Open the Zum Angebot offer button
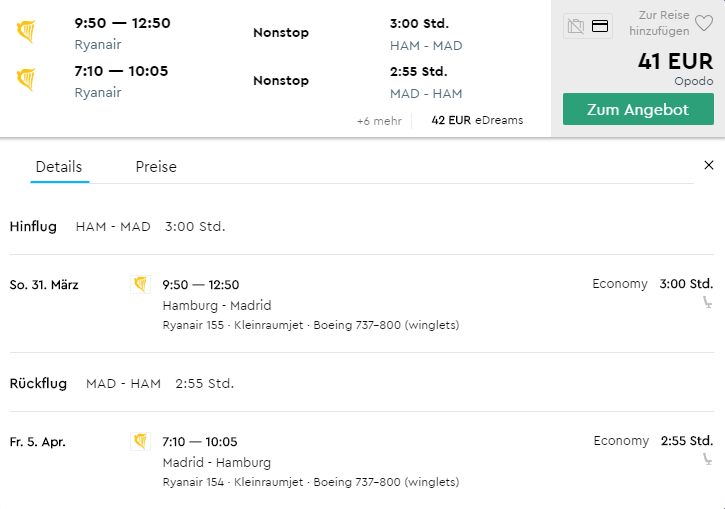This screenshot has width=725, height=509. tap(638, 109)
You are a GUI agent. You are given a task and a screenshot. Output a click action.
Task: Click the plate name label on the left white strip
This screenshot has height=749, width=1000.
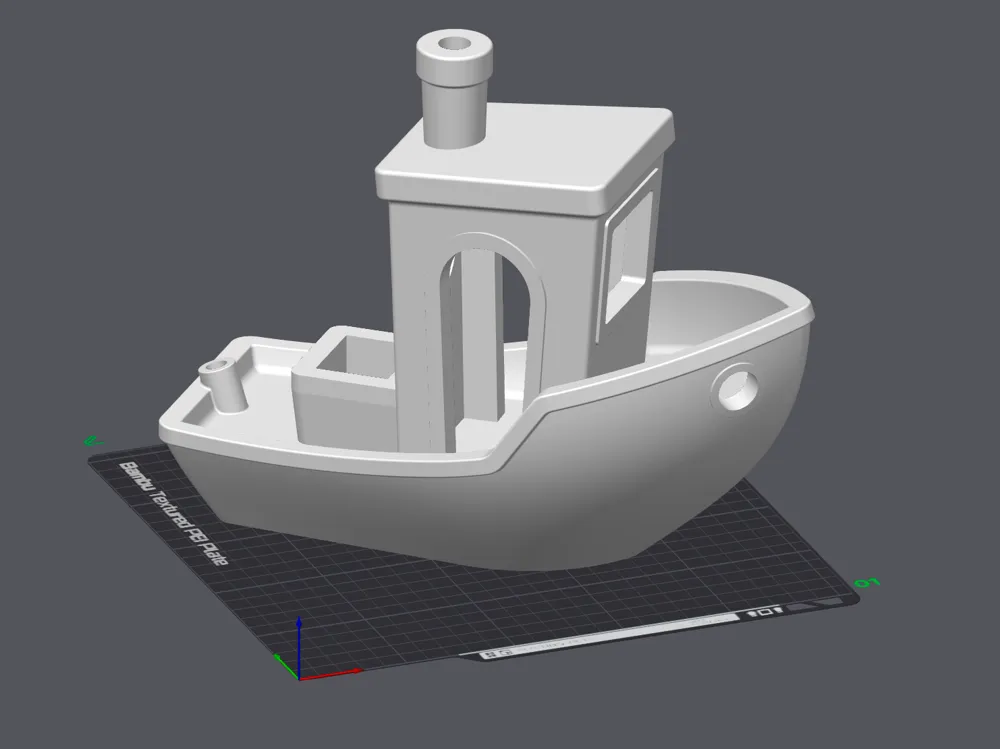(x=173, y=512)
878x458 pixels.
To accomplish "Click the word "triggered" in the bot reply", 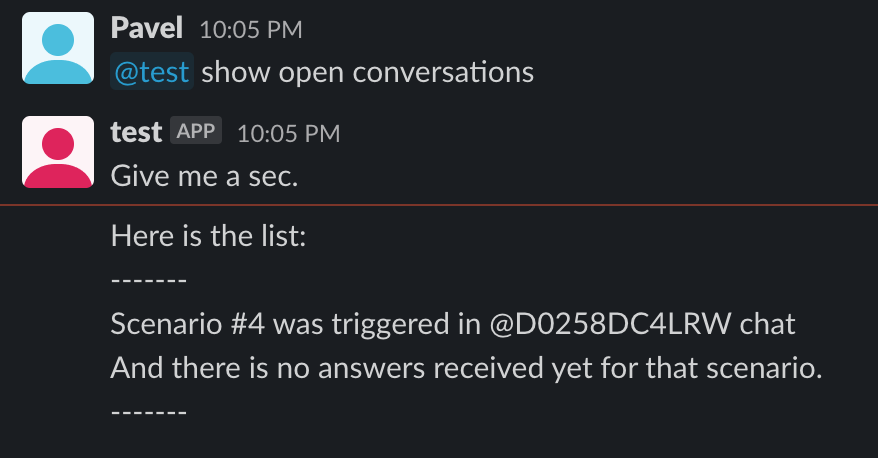I will click(x=390, y=324).
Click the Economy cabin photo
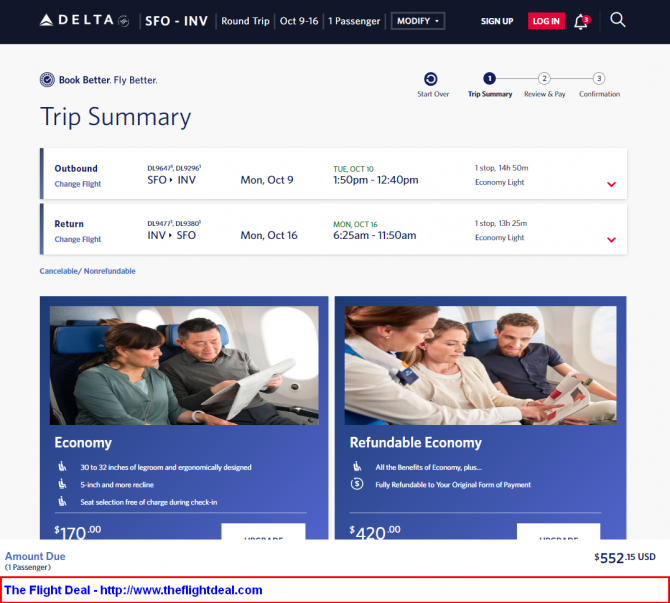 click(184, 365)
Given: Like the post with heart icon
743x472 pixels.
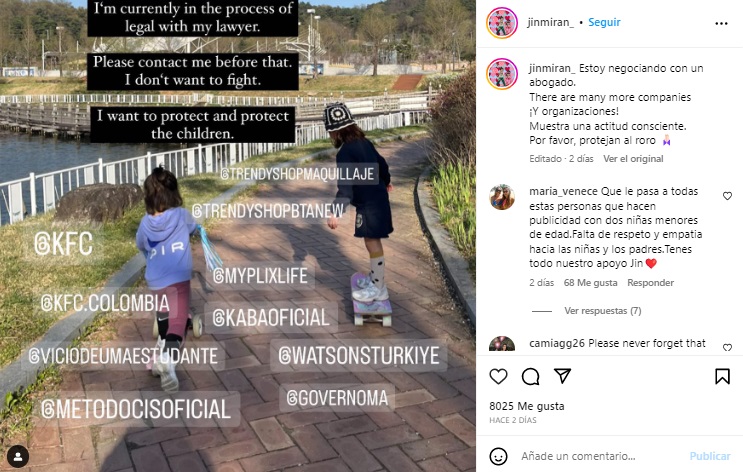Looking at the screenshot, I should (x=498, y=376).
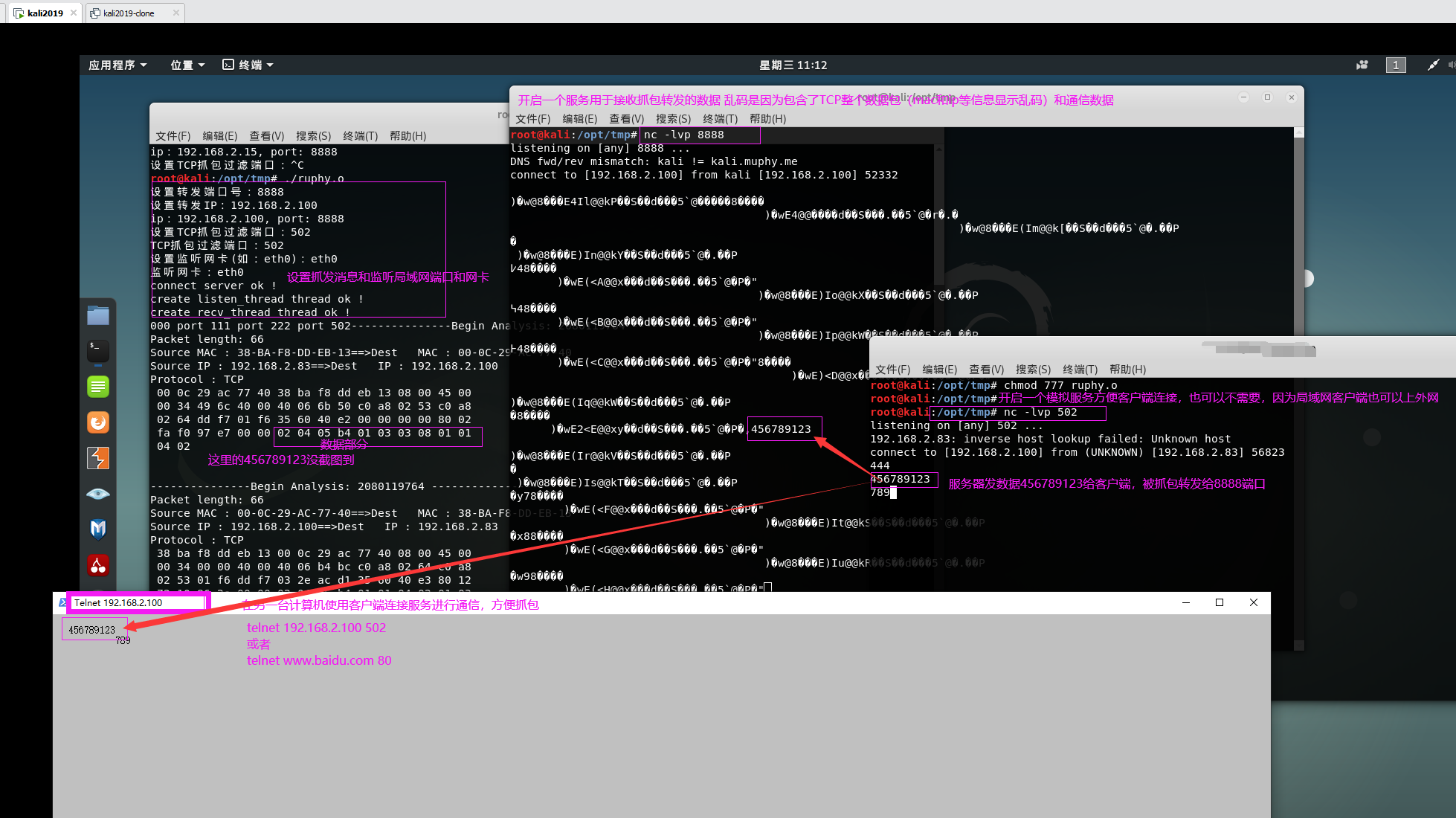Expand the 终端 terminal app menu
Viewport: 1456px width, 818px height.
click(x=248, y=65)
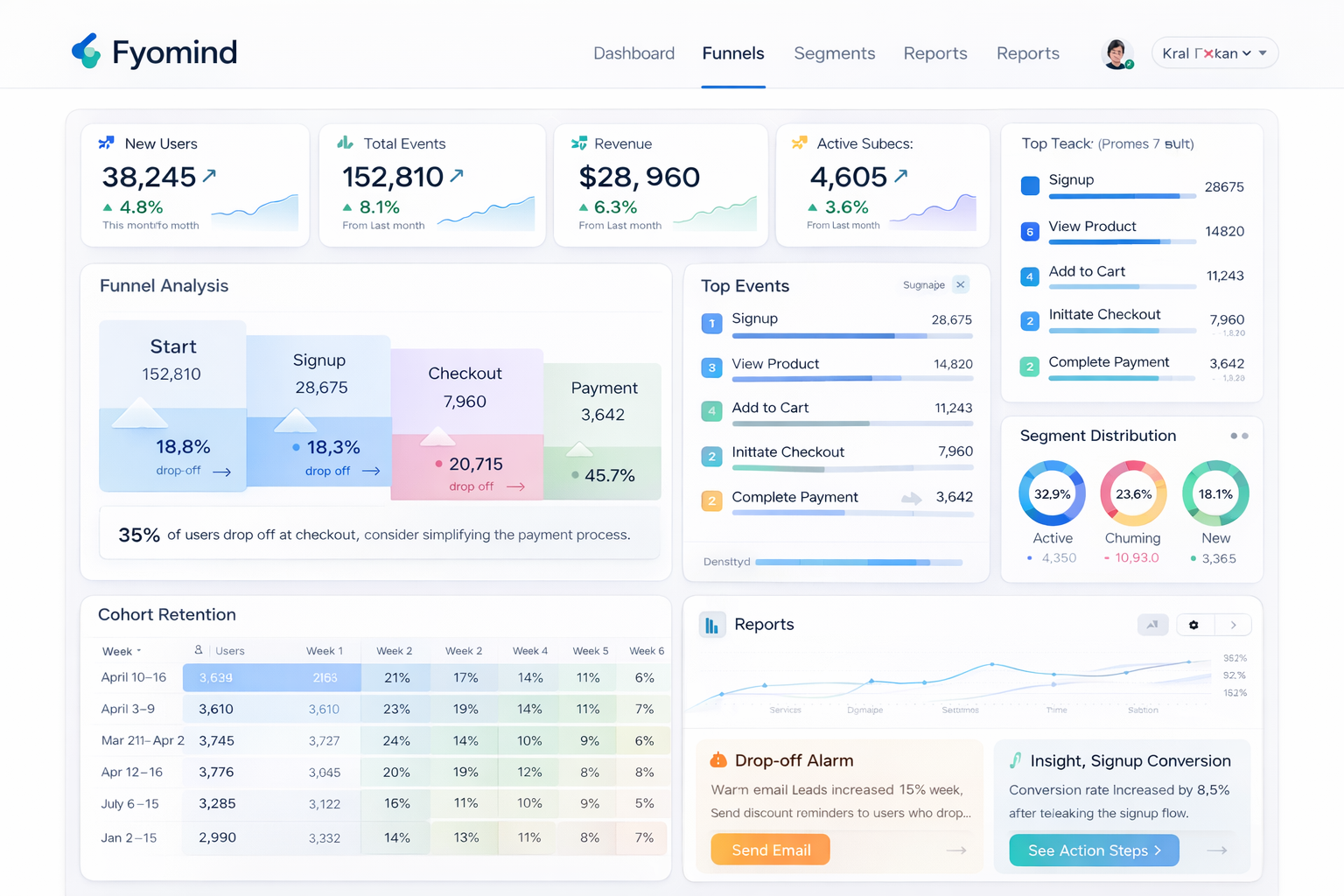Click the Revenue metric icon
The image size is (1344, 896).
579,143
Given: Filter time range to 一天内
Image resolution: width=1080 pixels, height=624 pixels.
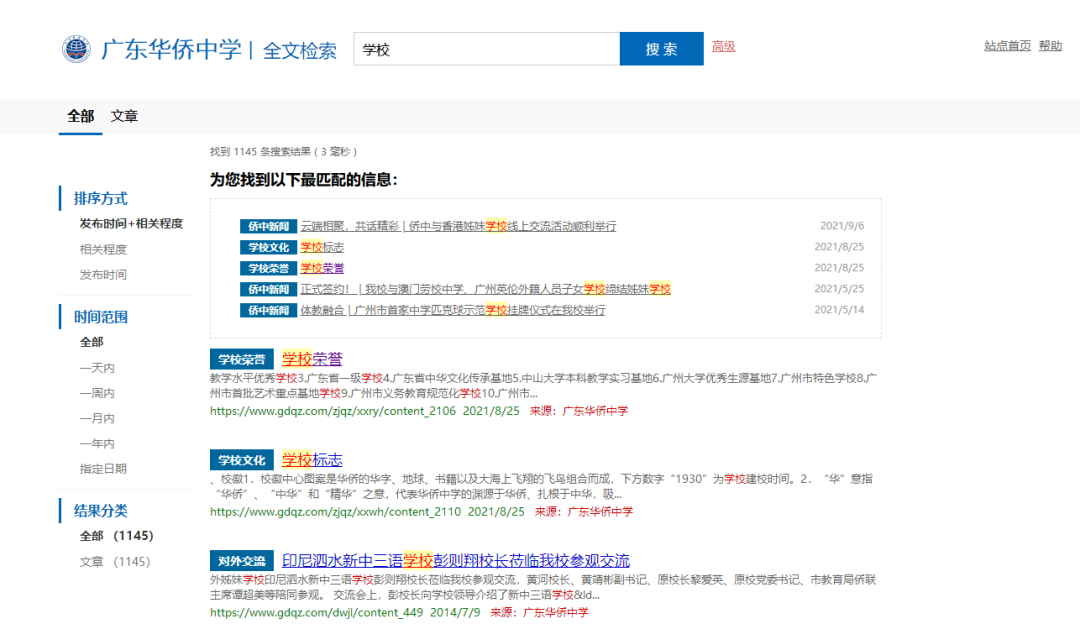Looking at the screenshot, I should coord(97,368).
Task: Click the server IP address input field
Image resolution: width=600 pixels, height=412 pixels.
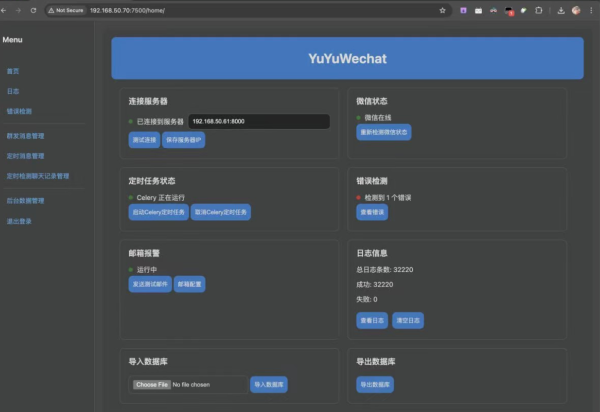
= = =
* Requirement *
Please copy the rows starting at the line containing "Task: Click the server IP address input field" and ending at the end of the rows, swapping "input field" for "text box" and keeping everything else the same. Leave the pictures out.

* Result of the task *
Task: Click the server IP address text box
Image resolution: width=600 pixels, height=412 pixels.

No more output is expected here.